From the line that has "Where should I" down to the last line of the data below, set down every line exactly, but none of the pictures.

[Records from a data source]
--

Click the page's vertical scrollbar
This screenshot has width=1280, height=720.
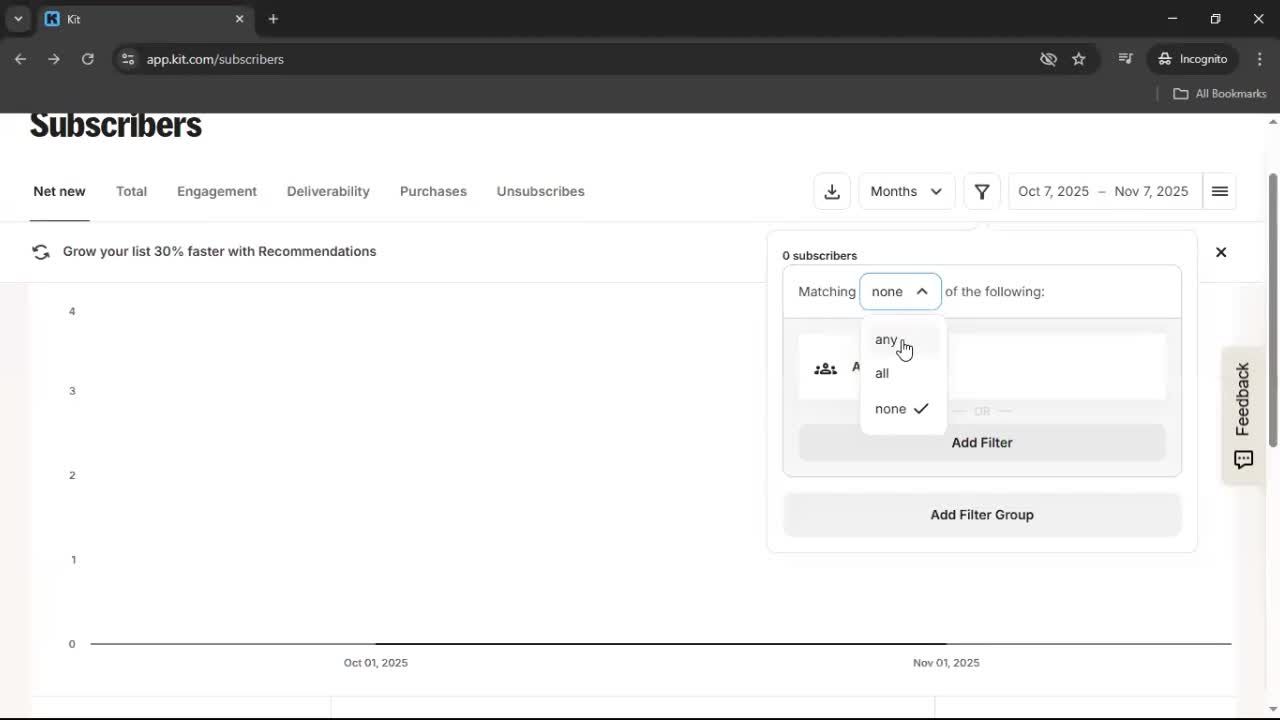click(x=1272, y=310)
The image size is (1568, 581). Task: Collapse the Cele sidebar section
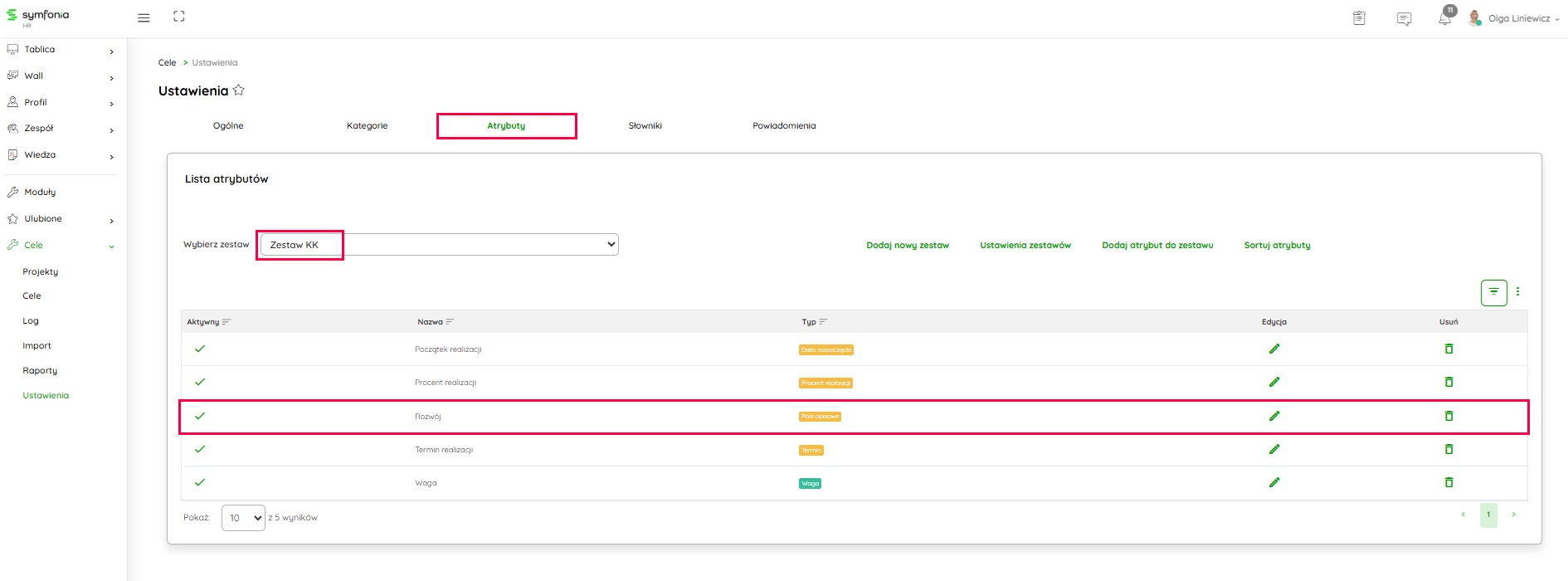coord(111,247)
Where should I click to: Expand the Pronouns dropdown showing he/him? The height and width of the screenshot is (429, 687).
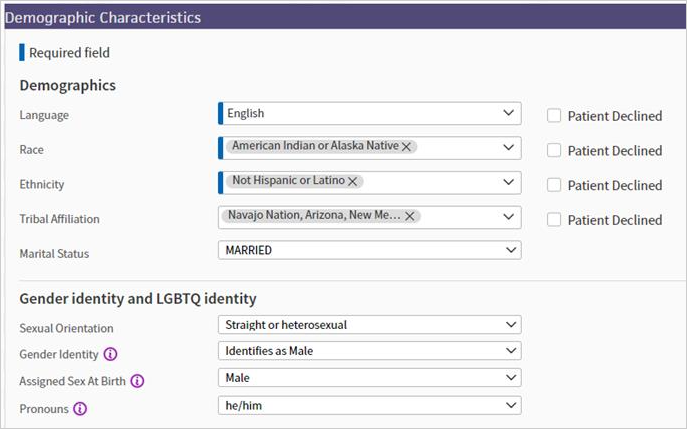click(x=369, y=405)
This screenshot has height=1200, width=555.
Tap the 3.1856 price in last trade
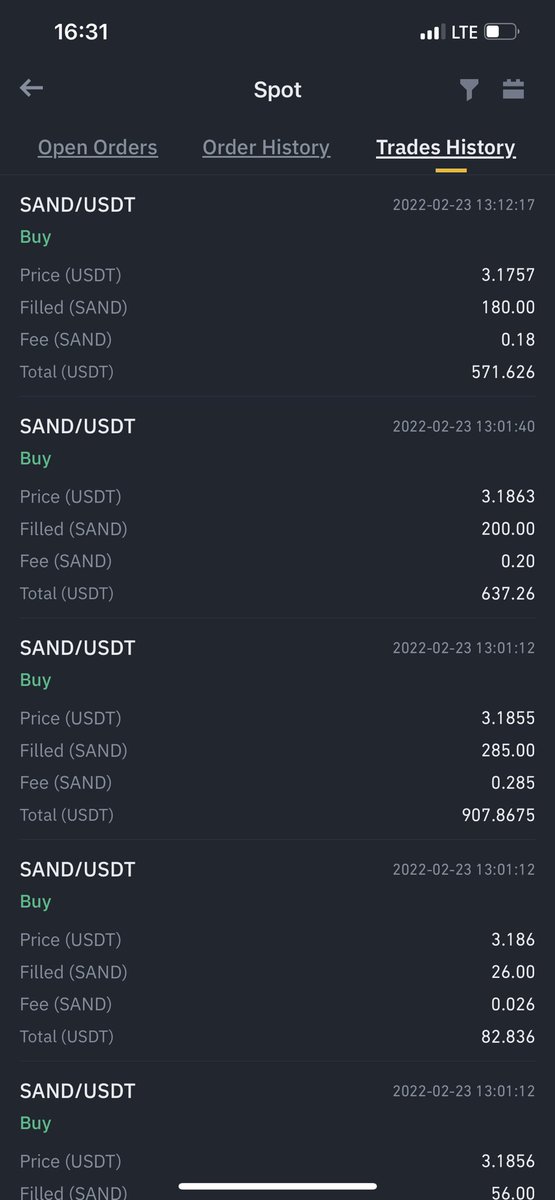508,1161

--

▸ **Exercise output**
Where should I click to: Expand the Pronouns dropdown showing he/him? The height and width of the screenshot is (429, 687).
click(x=369, y=405)
This screenshot has height=1200, width=555.
Tap the 3.1856 price in last trade
508,1161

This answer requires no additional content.